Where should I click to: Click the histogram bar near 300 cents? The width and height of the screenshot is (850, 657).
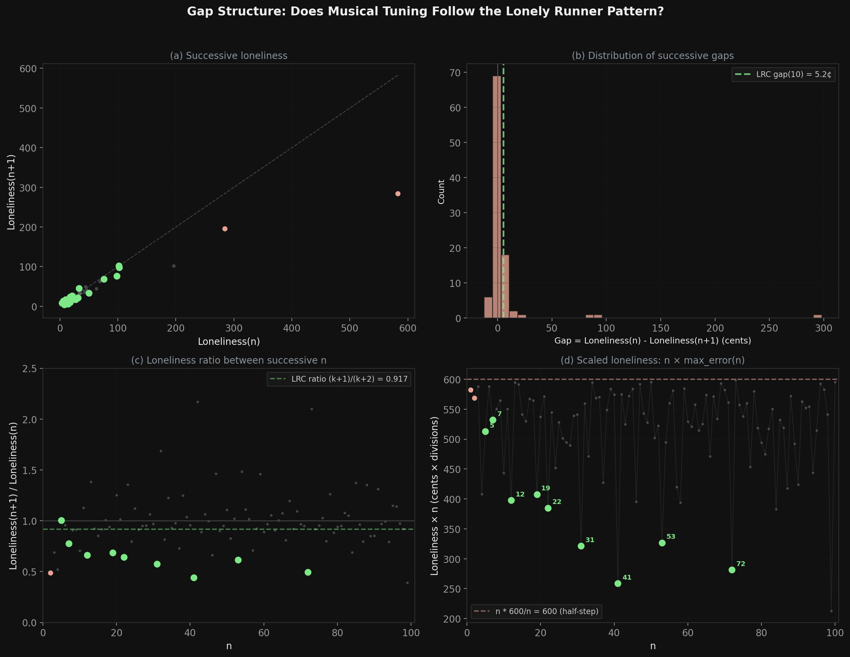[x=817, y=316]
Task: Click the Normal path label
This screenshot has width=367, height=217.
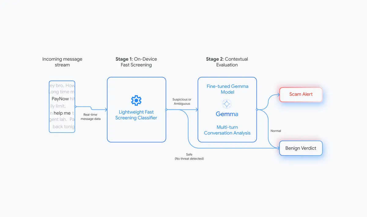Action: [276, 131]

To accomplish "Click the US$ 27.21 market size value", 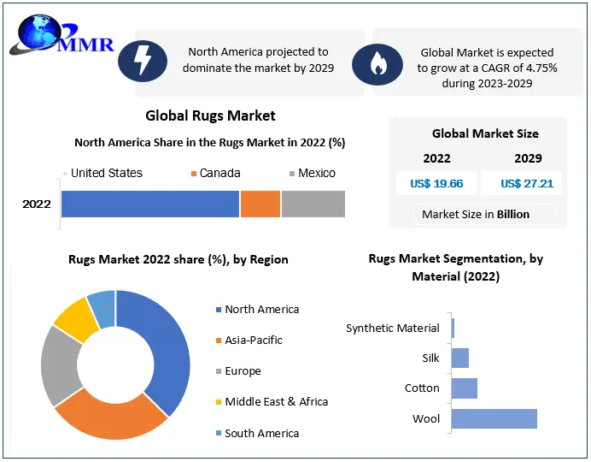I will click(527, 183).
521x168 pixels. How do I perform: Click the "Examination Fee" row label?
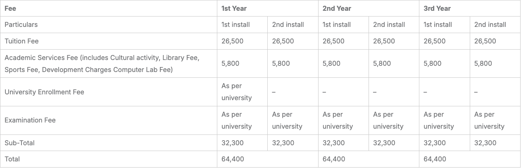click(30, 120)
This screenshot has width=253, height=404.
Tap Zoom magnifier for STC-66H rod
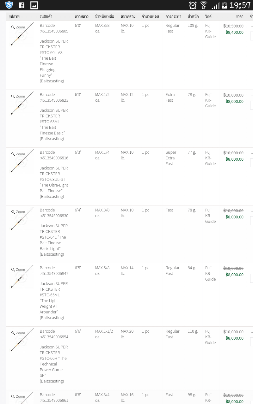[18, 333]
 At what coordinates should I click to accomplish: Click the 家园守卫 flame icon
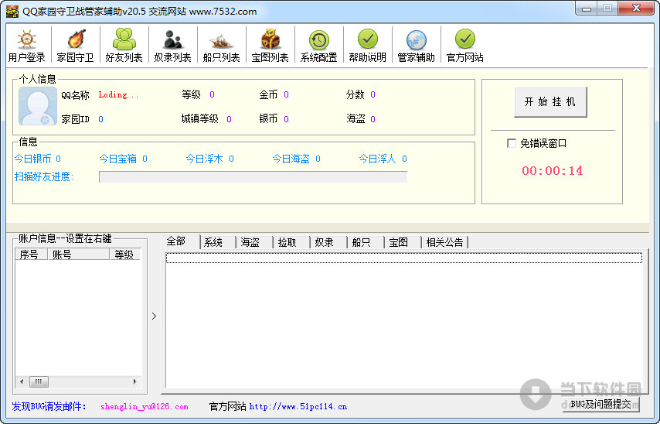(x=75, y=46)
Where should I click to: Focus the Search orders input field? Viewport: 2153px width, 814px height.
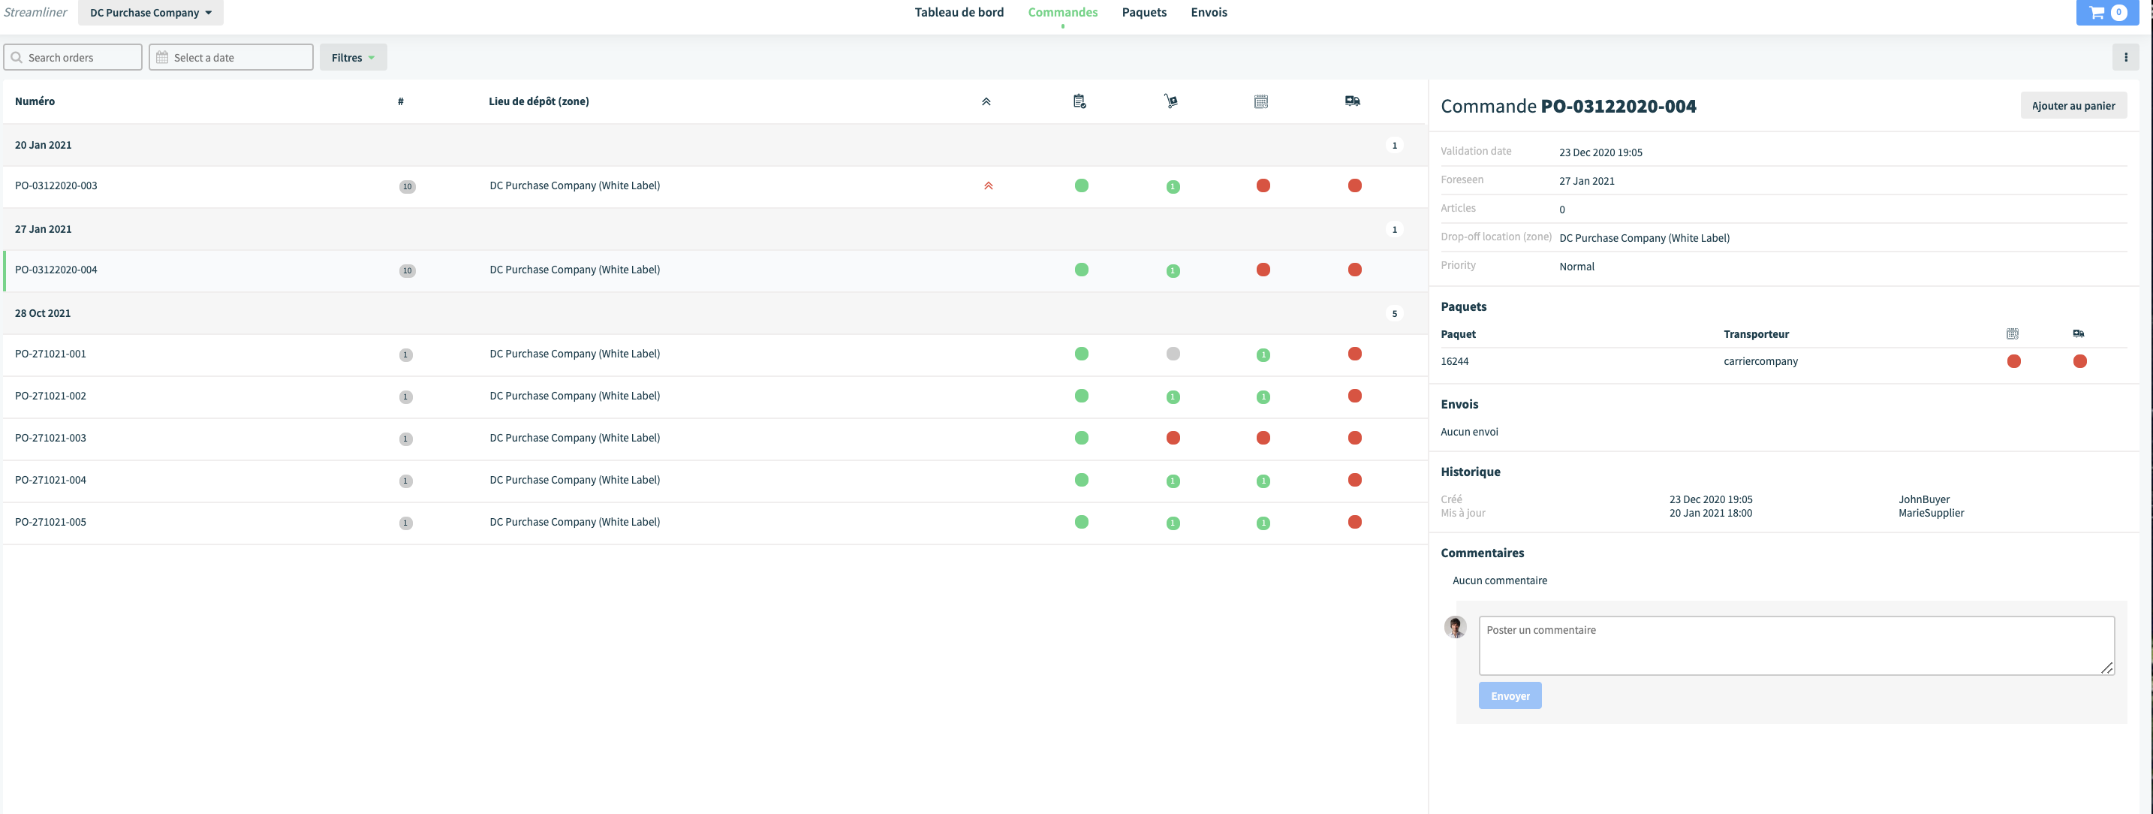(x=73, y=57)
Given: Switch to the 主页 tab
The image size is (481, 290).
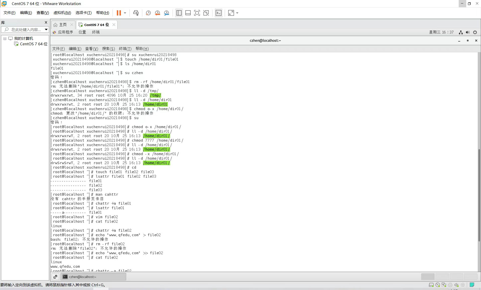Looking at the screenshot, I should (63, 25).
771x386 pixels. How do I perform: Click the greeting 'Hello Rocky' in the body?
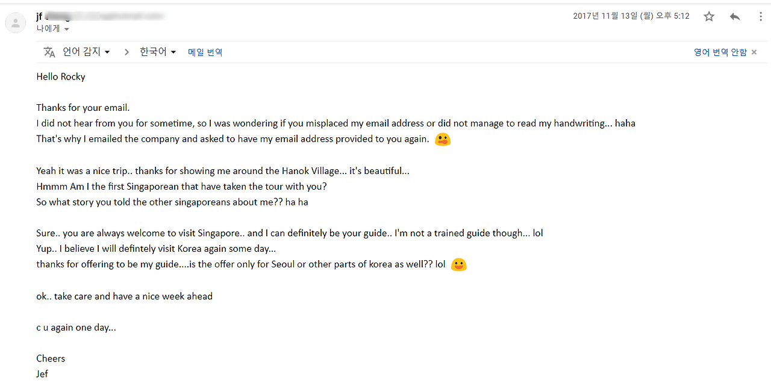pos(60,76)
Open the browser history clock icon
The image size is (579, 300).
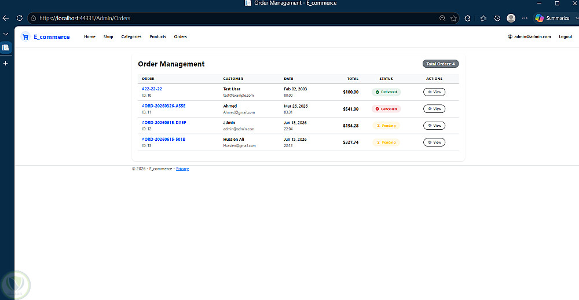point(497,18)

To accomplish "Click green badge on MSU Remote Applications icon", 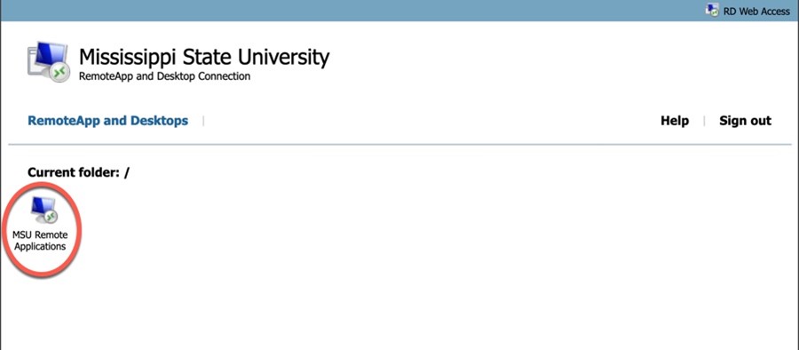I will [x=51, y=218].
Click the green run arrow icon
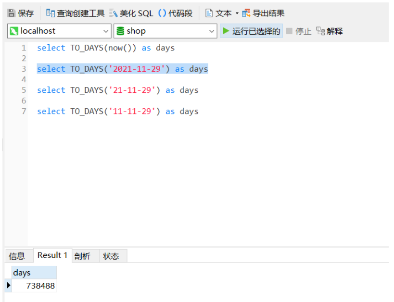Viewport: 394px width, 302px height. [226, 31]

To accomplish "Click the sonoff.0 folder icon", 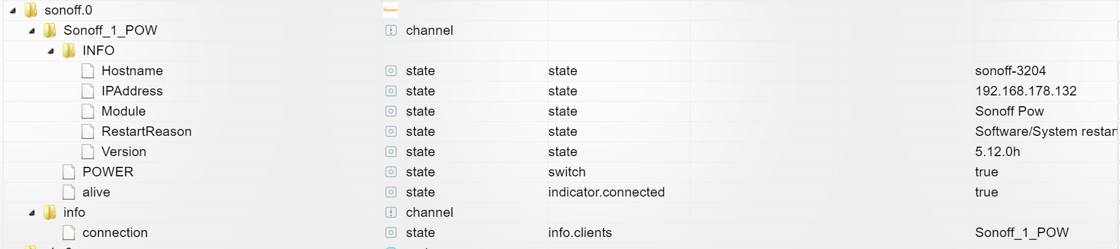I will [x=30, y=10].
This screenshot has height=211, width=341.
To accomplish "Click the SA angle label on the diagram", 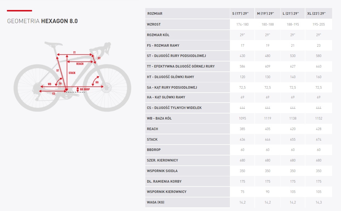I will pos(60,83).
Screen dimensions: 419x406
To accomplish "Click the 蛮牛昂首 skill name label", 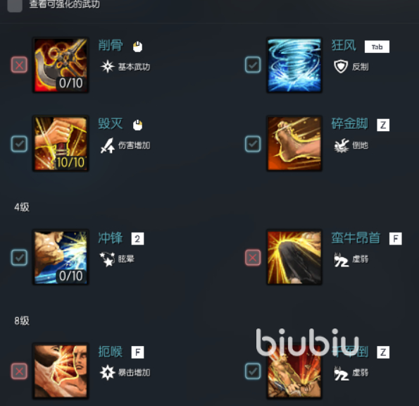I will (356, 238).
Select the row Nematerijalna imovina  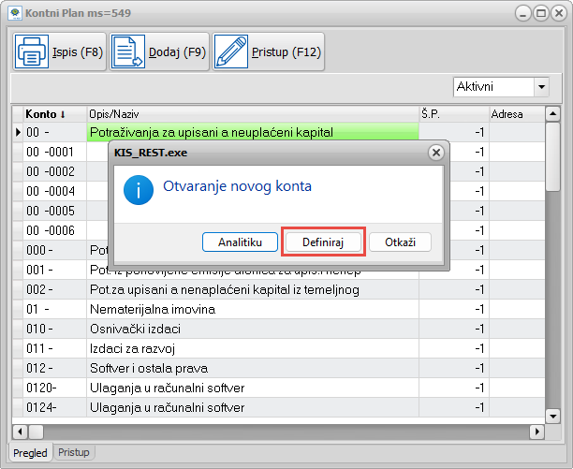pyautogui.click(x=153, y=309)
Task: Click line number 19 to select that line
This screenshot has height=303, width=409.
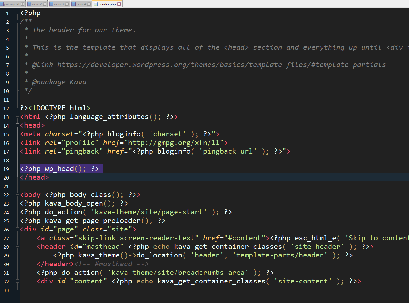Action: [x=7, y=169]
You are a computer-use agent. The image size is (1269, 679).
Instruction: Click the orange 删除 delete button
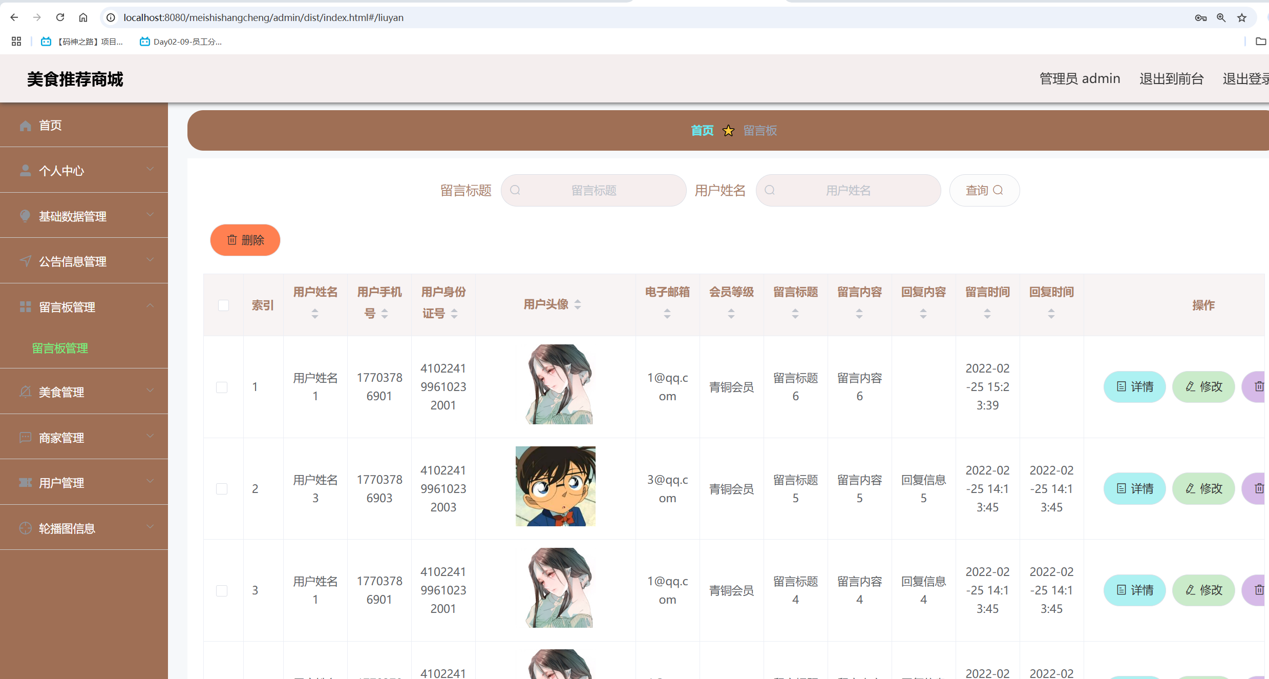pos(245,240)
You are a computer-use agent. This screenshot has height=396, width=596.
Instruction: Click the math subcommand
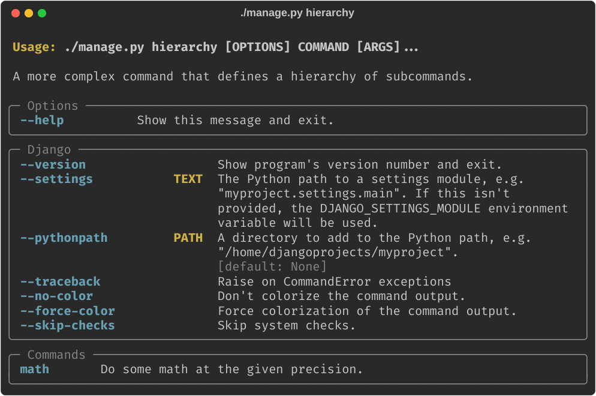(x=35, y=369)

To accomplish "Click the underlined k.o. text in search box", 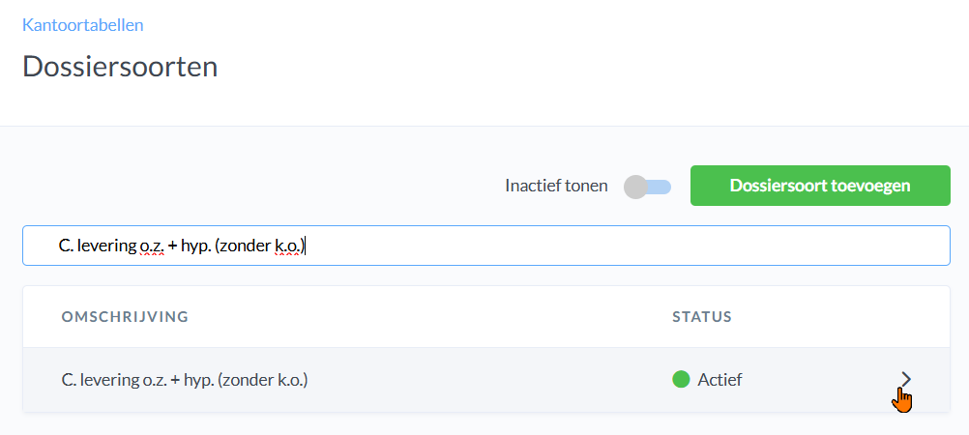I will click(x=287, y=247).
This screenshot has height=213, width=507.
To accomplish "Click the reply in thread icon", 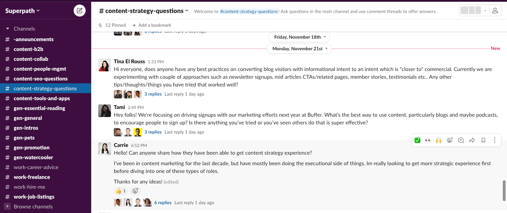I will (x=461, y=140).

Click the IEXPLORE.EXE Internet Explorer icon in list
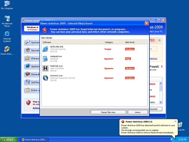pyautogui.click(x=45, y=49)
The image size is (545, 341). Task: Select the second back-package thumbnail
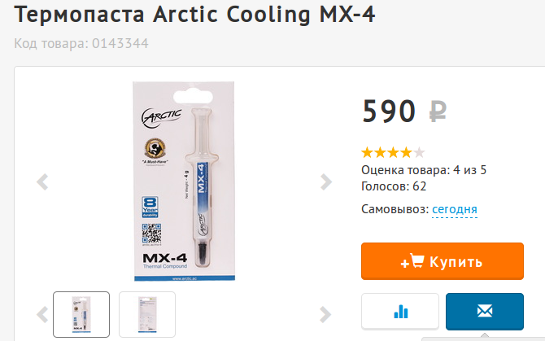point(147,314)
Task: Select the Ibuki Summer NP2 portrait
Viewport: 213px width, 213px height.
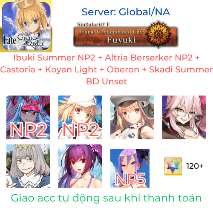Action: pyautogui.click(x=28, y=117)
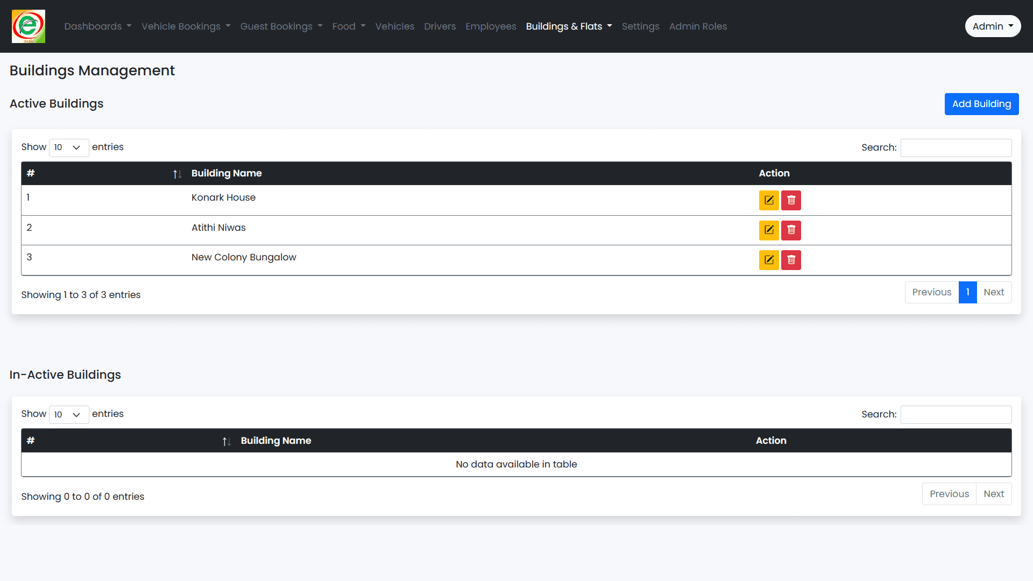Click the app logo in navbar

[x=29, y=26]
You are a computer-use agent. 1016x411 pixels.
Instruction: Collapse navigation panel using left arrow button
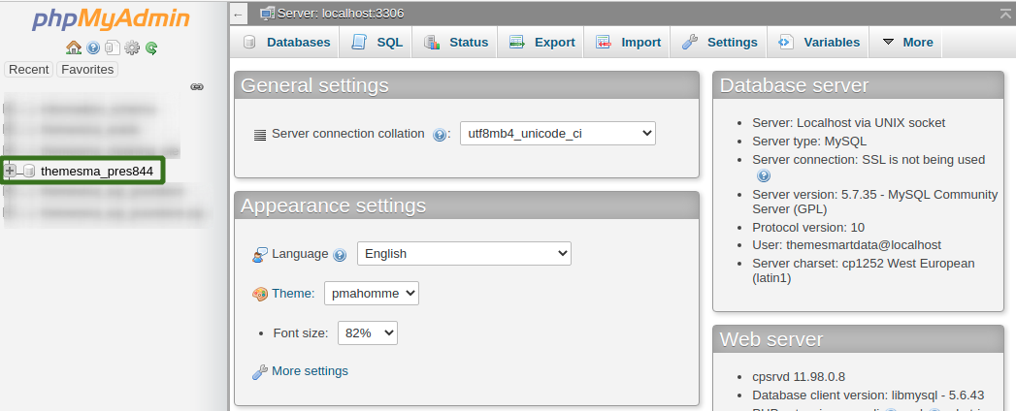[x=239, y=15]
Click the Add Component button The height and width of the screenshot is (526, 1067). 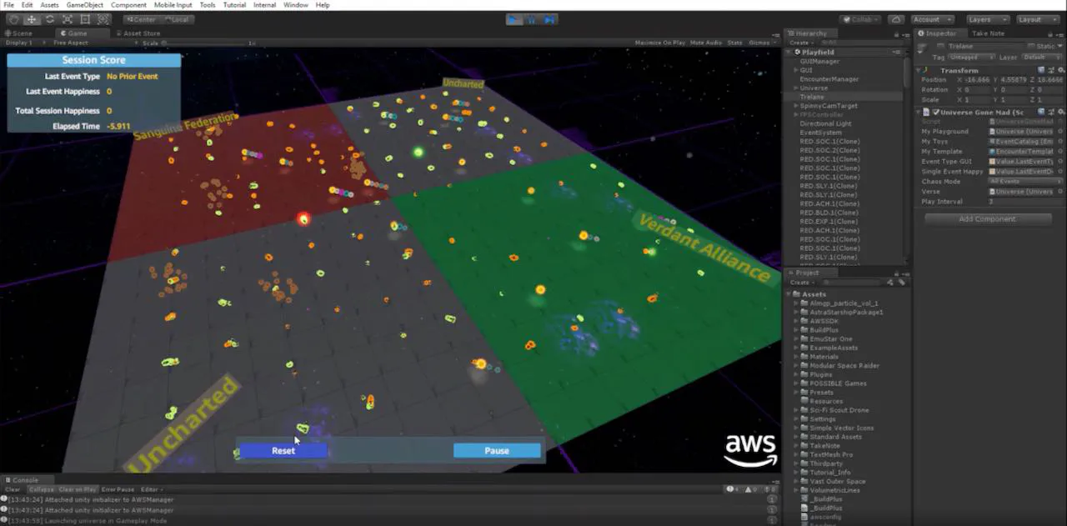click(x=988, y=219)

-- -- --

Directive> Update the lines starting with the line with "The image size is (545, 341)." and going on through the line with "[x=239, y=15]", changing "thumbnail" to "preview" and leaving everything else as it is. Give only those lines, without the pictures.

Complete answer>
The image size is (545, 341). Task: Select the second back-package preview
point(147,314)
Task: Select the Ibuki Summer NP2 portrait
Viewport: 213px width, 213px height.
Action: pyautogui.click(x=28, y=117)
Click the app logo in navbar

[x=29, y=26]
You are a computer-use agent. 1016x411 pixels.
Instruction: Collapse navigation panel using left arrow button
[x=239, y=15]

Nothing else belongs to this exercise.